Challenge:
Name: View Basket
Description: View another user’s shopping basket.
Difficulty: 2 star
Category: Broken Access Control
Expanded Description: https://pwning.owasp-juice.shop/part2/broken-access-control.html
Tools used:
Burp Suite, FoxyProxy
Resources used:
None.
Methodology:
The access controls on this site have proven to be fairly poor, so this shouldn’t be terribly difficult. First, we need to see what information is being sent to the server when we click the “View Basket” link, so log in and fire up Burp and set up FoxyProxy accordingly. Then we click on the basket and wait for a JSON object.
Except it never comes. Curious, that. Let’s look at the destinations for these packets. If it’s not a JSON object being sent, then maybe our user information is being passed to a unique link.

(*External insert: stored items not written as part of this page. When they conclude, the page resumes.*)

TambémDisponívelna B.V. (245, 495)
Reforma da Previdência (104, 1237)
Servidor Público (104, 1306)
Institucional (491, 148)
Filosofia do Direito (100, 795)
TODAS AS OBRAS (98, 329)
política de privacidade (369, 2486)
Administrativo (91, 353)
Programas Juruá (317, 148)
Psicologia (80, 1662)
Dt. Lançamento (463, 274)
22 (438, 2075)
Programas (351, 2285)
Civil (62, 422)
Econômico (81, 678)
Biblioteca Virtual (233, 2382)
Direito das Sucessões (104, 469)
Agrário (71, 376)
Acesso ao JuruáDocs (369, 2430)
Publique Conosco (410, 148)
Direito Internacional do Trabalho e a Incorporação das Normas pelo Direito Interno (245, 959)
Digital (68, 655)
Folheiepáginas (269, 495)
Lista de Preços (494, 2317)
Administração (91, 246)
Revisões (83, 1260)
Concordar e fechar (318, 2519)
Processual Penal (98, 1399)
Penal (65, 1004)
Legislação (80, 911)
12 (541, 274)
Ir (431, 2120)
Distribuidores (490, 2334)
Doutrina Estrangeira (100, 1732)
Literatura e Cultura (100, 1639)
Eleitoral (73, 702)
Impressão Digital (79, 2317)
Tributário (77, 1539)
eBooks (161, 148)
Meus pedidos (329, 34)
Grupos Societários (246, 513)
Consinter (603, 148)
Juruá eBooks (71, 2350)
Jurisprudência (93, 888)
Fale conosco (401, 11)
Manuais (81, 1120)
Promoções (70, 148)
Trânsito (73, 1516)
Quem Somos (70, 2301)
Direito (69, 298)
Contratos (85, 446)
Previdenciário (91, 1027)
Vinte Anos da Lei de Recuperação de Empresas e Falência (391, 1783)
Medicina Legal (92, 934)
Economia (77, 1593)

Hmm. I wonder if that ‘9’ (or whatever number is there for you) is an identifier. We know from the Admin Section challenge that there are more than nine users, but let’s set it up to make sure we’re actually viewing another user’s basket.

First, let’s add a few specific items to our own basket so we can identify it if we can successfully view basket 9 from another account. Then either create another account or log into another one you’ve got access to (any of the Login, Password Reset, or Geo Stalking challenges should have left you with persistent access to those accounts) and go to that user’s shopping basket. Now all that’s needed is to send that user’s initial request packet to Burp’s Repeater, change the number next to “basket/” to whatever number your user had, and send it off.


Prevention and mitigation strategies:
User 10 should never be able to access user 9’s basket. User 9’s cookie information should reflect their identity, so use that user’s cookie to authenticate and allow access to their private information. Anyone not in possession of that cookie should receive a 403 response code.
Lessons Learned and Things Worth Mentioning:
It’s been a while since I initially solved this, and had become dependent upon JSON data for my attacks. That probably didn’t cost me more than 30 seconds of confusion, but hopefully after this that delay will be significantly reduced.